En ese sentido la directora alemana se separa y supera al maestro francés. Bresson eludía las convenciones del cine narrativo evitando lo obvio, escondiendo lo espectacular. La elipsis en el cine de Schanelec lo abarca todo y nos deja ya no con un par de narrativas sino con colecciones de instantes. El sendero de los sueños no es tanto una historia ni una exploración de ideas como una evocación de experiencias. A veces Schanelec nos permite conocer sus historias un poco más, como en el caso del novio inglés de la muchacha alemana. Su padre está perdiendo la vista y su madre está en cama sufriendo. Él tiene que dejarla para ayudarlos. Por el contrario, nunca está claro por qué treinta años después una actriz deja a su esposo, un antropólogo.

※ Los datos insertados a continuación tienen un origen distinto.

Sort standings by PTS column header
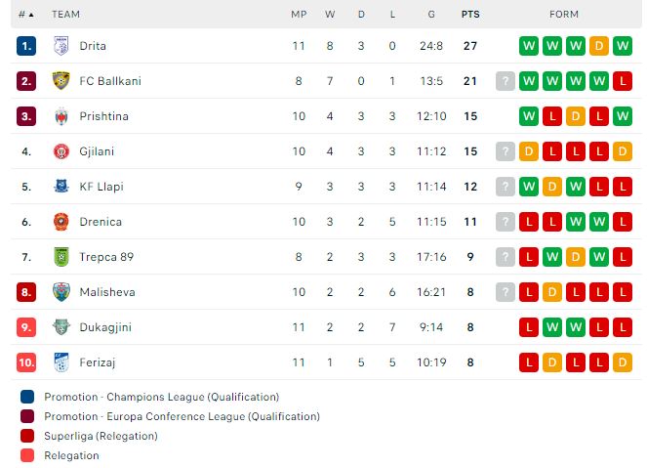Image resolution: width=647 pixels, height=468 pixels. pos(470,15)
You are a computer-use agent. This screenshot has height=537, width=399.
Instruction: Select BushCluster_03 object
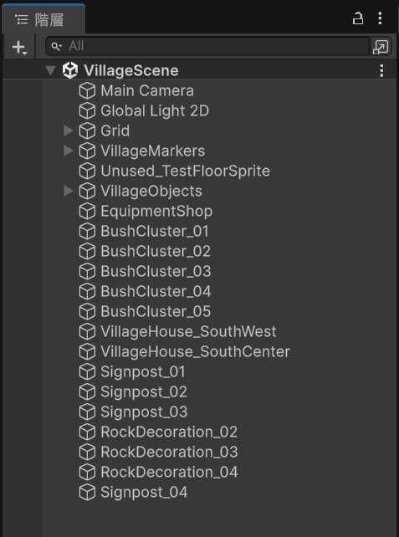click(156, 271)
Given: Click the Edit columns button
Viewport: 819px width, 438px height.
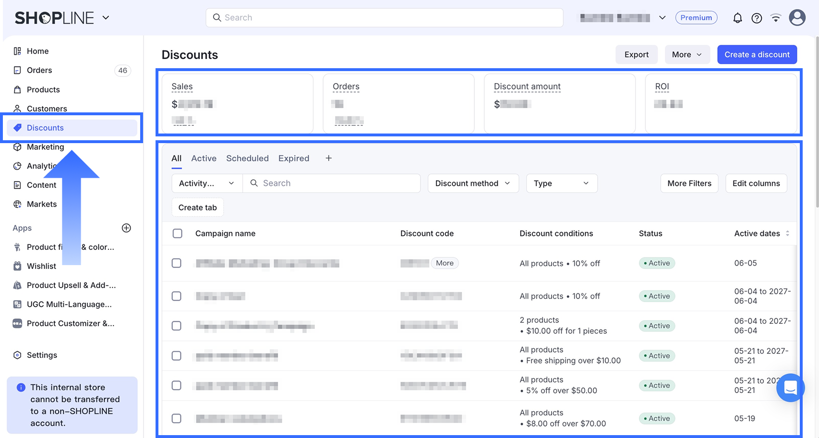Looking at the screenshot, I should 756,183.
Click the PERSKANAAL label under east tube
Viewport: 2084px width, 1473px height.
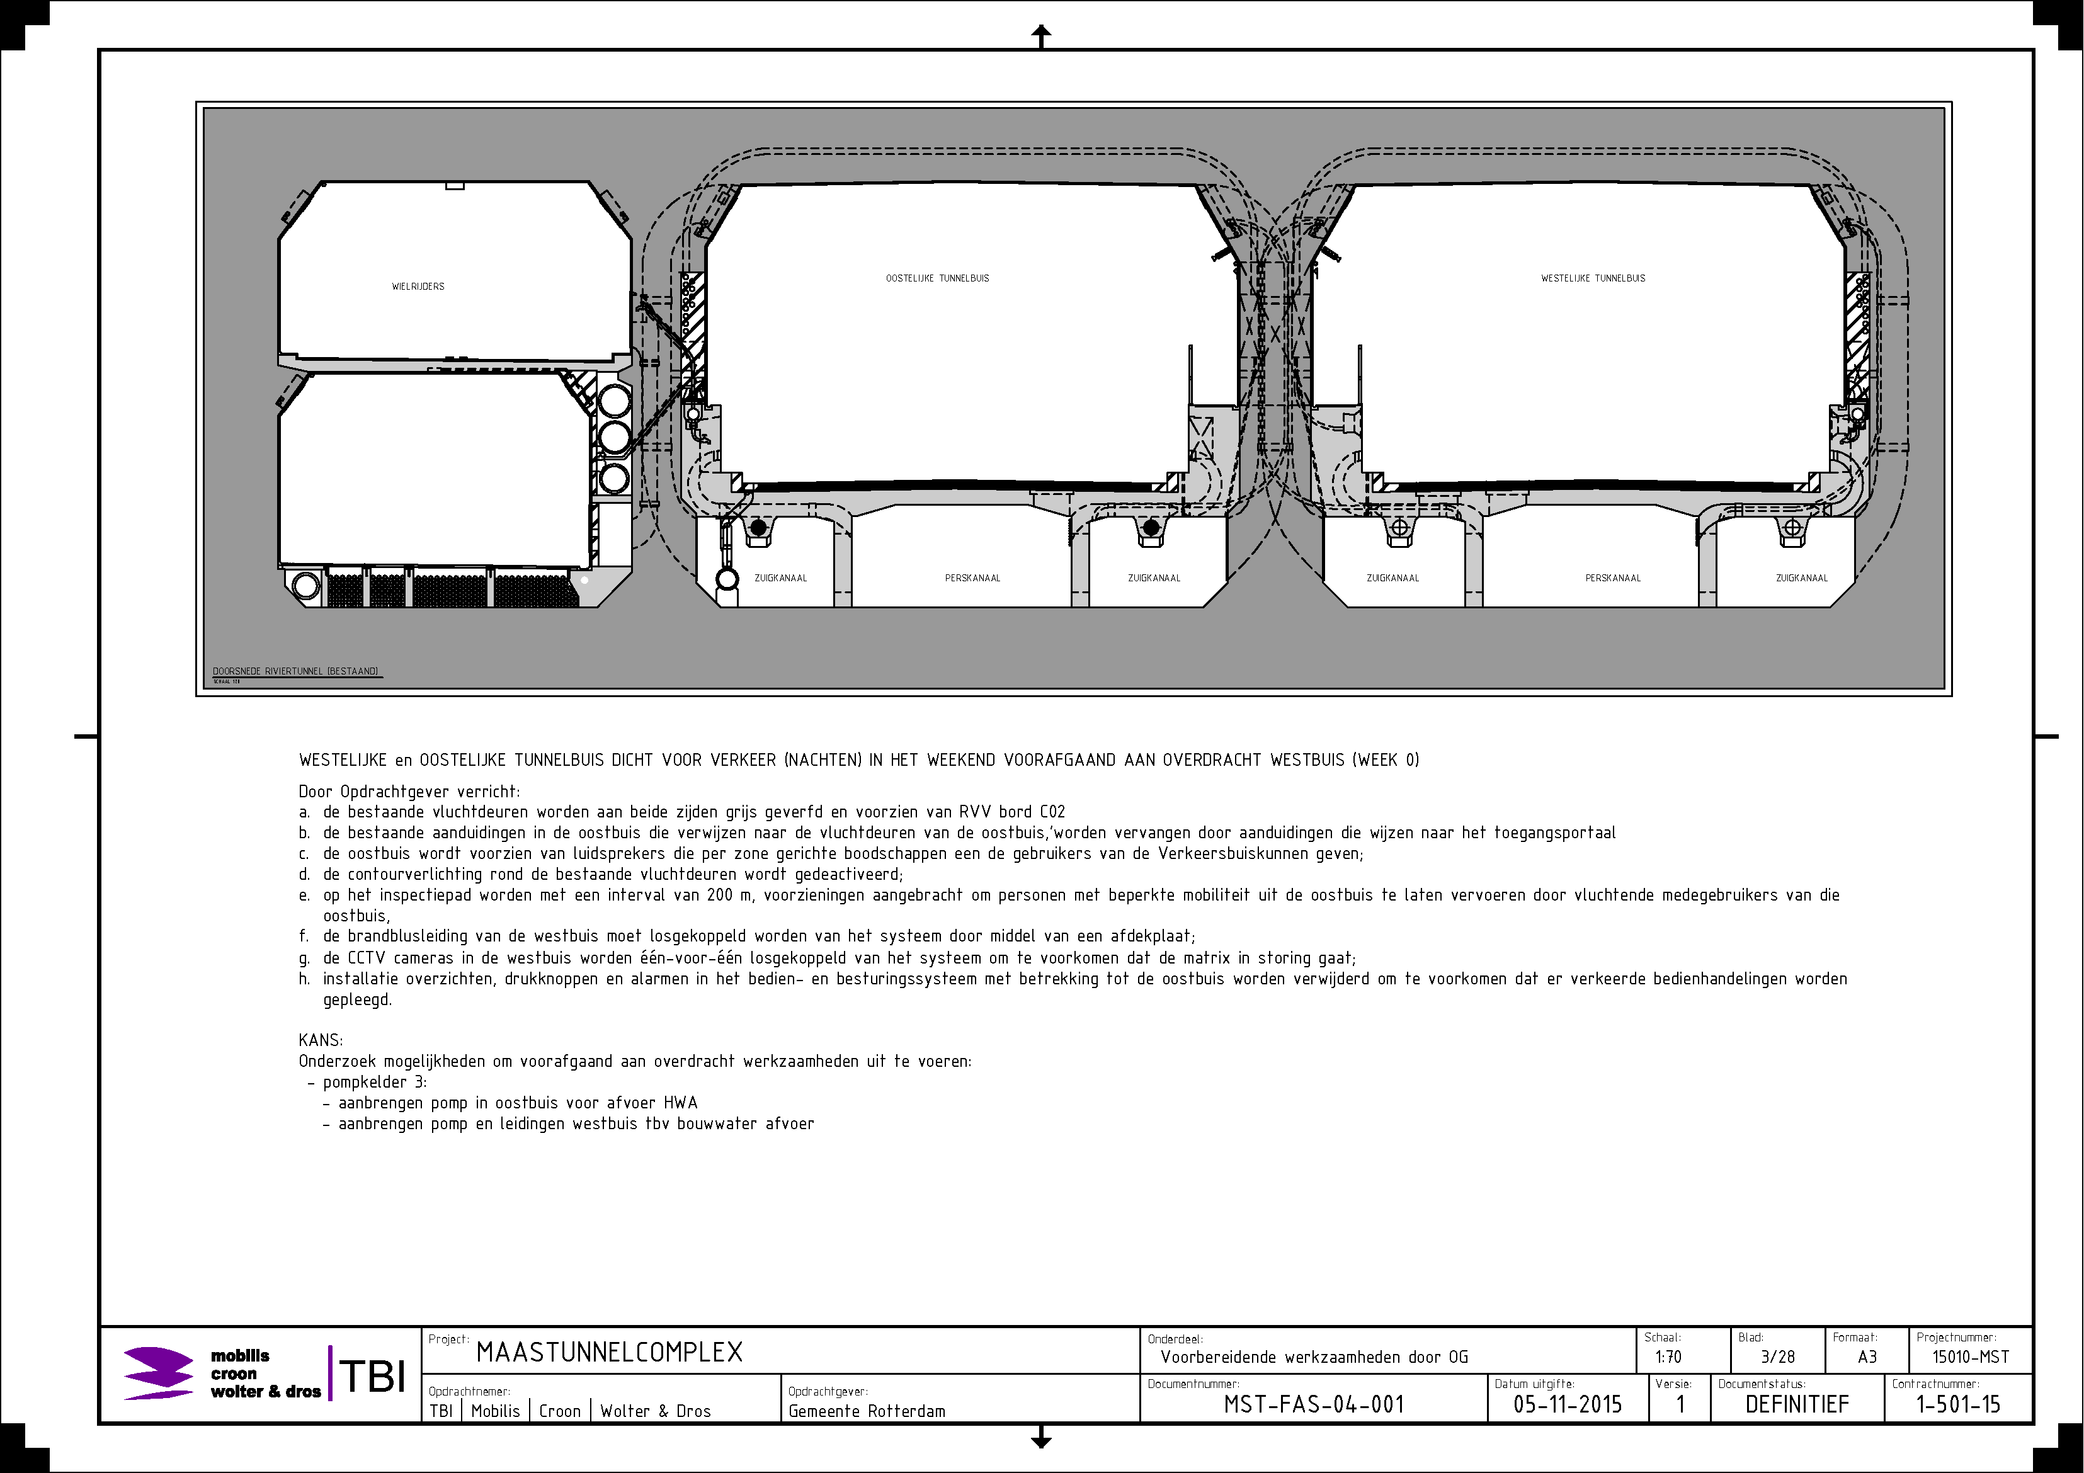(972, 578)
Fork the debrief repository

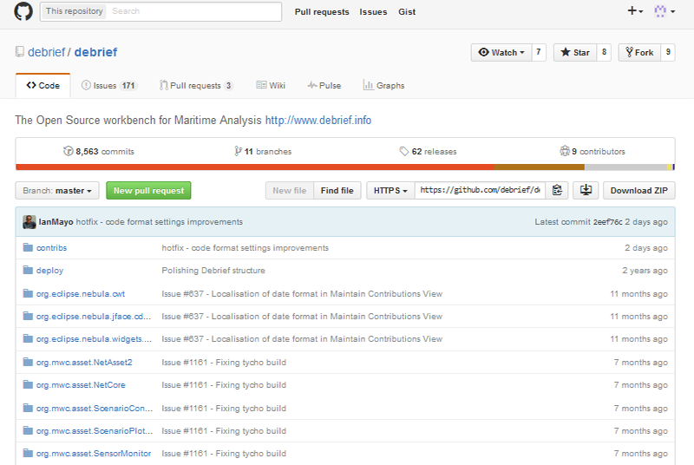tap(639, 52)
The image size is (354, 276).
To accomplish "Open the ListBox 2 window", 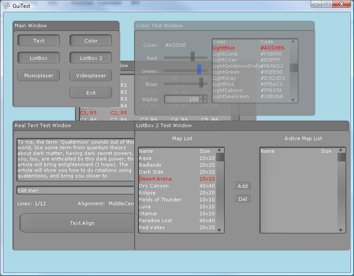I will [91, 58].
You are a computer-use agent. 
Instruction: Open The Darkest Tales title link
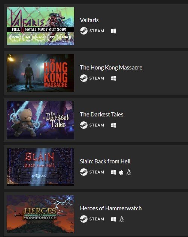[x=101, y=115]
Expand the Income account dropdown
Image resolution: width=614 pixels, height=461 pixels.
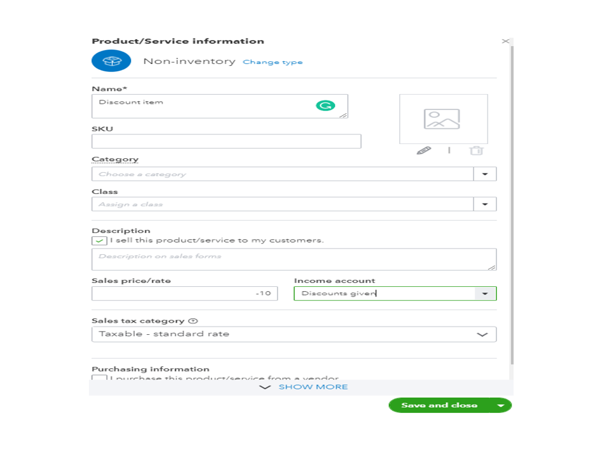[485, 294]
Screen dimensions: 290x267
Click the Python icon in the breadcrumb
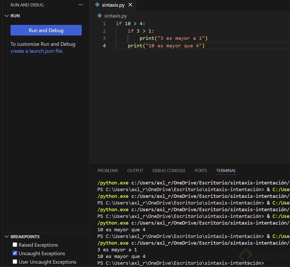pos(100,16)
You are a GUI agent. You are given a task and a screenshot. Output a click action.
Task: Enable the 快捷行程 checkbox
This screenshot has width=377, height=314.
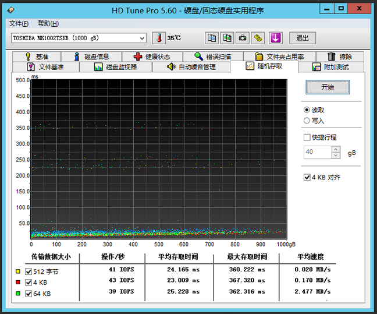307,137
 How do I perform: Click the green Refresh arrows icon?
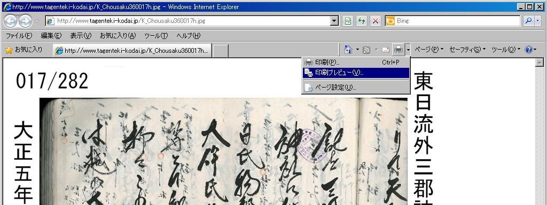pyautogui.click(x=362, y=21)
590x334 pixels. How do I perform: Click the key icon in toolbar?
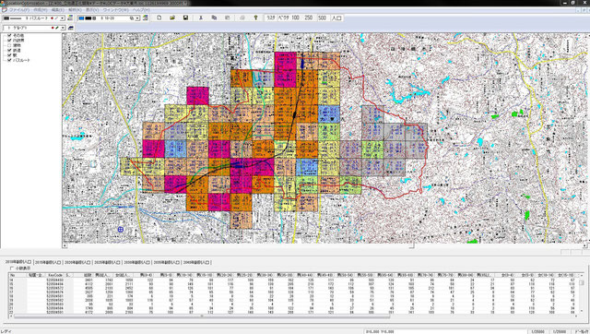point(256,18)
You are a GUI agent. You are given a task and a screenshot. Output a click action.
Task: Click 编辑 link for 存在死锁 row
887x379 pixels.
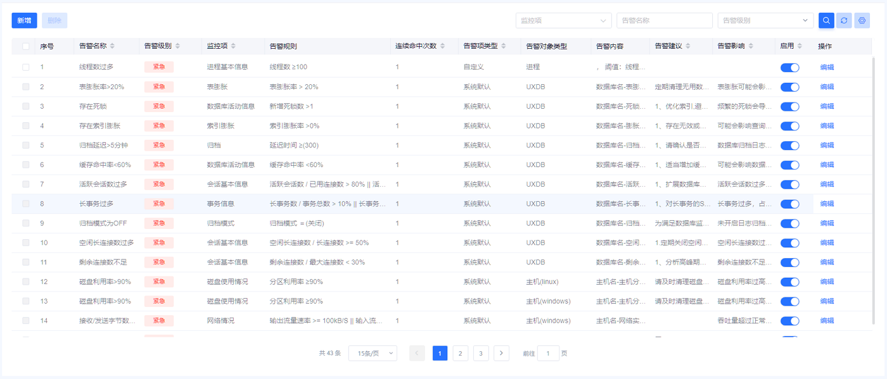coord(827,106)
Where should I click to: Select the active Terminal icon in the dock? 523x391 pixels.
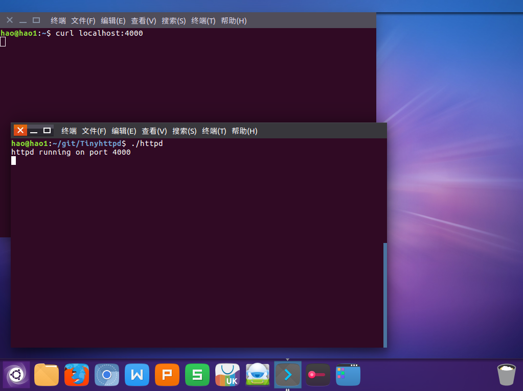point(287,374)
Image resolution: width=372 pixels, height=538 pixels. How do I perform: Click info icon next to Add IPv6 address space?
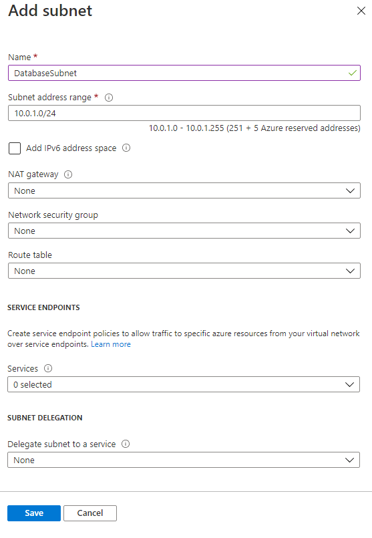(x=126, y=148)
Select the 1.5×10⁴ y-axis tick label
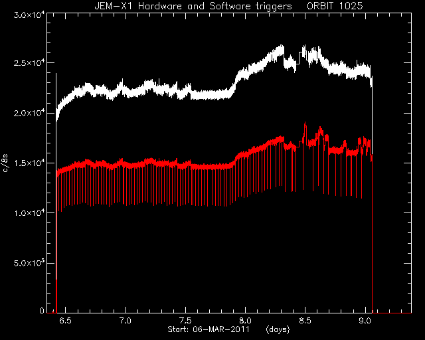 pyautogui.click(x=29, y=163)
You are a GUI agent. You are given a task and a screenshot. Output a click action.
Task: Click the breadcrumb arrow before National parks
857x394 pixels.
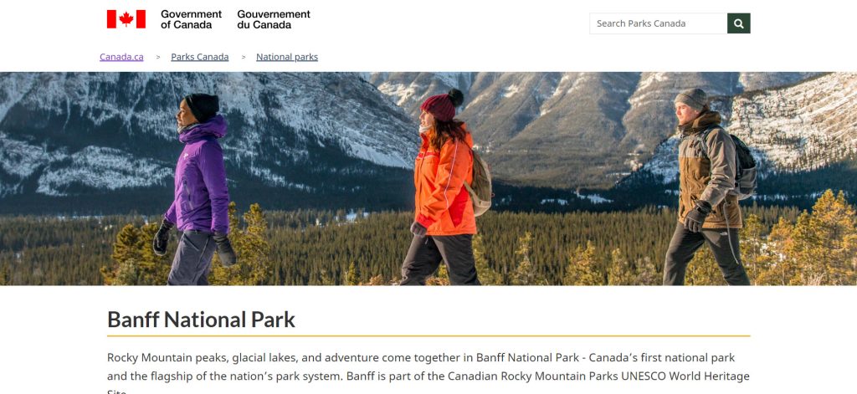(243, 57)
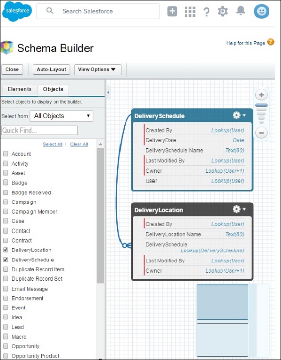Uncheck the DeliverySchedule checkbox

(x=6, y=260)
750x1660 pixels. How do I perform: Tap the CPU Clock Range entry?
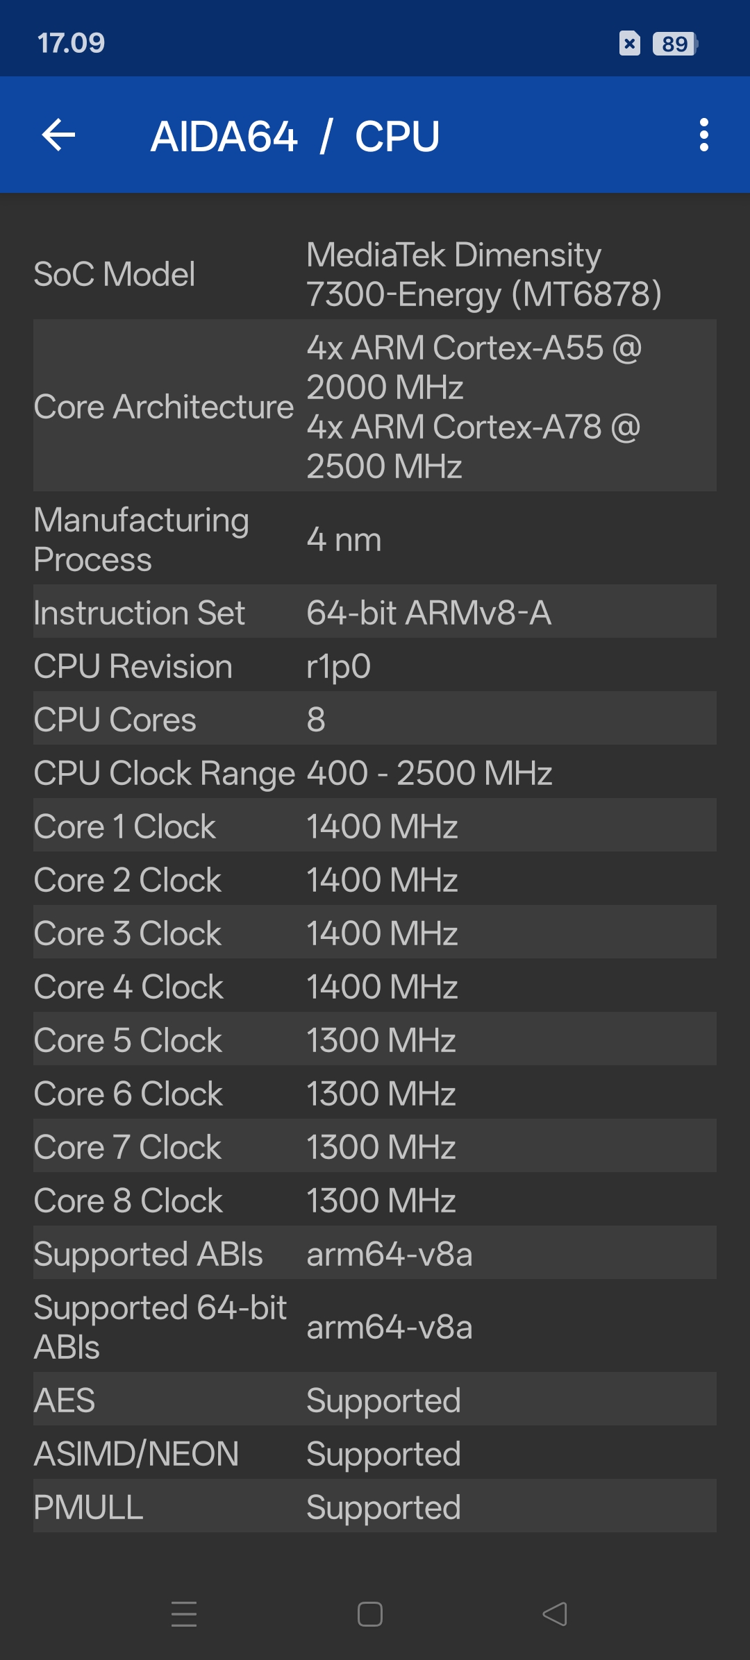(x=375, y=772)
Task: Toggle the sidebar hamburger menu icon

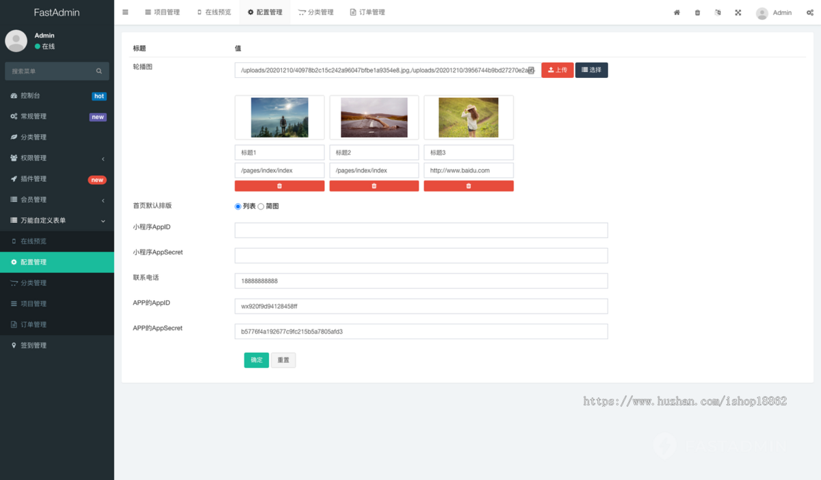Action: point(125,12)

Después de que vemos al joven inglés reunirse con su familia, pareciera que la narrativa comienza a desintegrarse; cuando vemos a la muchacha alemana, intactas su piel y su blusa roja, parece que se ha deslindado del tiempo y la cámara se ha convertido en la mirada omnipresente de la realidad.
Así como la directora busca conectarse con las experiencias de sus espectadores, también hay un intento aparente de enlazar su obra con otras filmografías, pero no las de los radicales cineastas alemanes de los setenta, como piensa Elley. Admito que la obra de Schanelec, en su tiempo natural, muerto, y en el ritmo de su silencio, es muy similar a la de Chantal Akerman, particularmente en su cinta Jeanne Dielman, 23, quai du commerce, 1080 Bruxelles (1975). Pero un par de imágenes en El sendero de los sueños sugieren influencias fuera de Europa. La primera aparece pronto, cuando el joven inglés llora durante su desayuno. El plano y la intensidad del llanto tienen mucho en común con una imagen de Luz silenciosa (2007), del mexicano Carlos Reygadas. En otra escena uno de los personajes cava su propia tumba y se introduce en ella como el protagonista de El sabor de las cerezas (1997), de Abbas Kiarostami. Son todas películas donde el ritmo lo dicta el tedio. Vivir se ha convertido, para los protagonistas, en un trámite hacia la muerte, y si Schanelec no está citando a sus colegas de Irán y México, al menos se ubica en la misma tradición.
Es importante añadir que hay una limitante, en mi opinión, para que el cine de Schanelec se ubique en el mismo nivel que el de sus colegas y maestros: su desenfreno. Más artificial y más hermética que los demás, Schanelec parece a veces dialogar sola pero hay una belleza en su solipsismo que trasciende las necesidades de comunicar. Más bien es como el inusual acto de pensar un poema en voz alta mientras nos escuchan los extraños.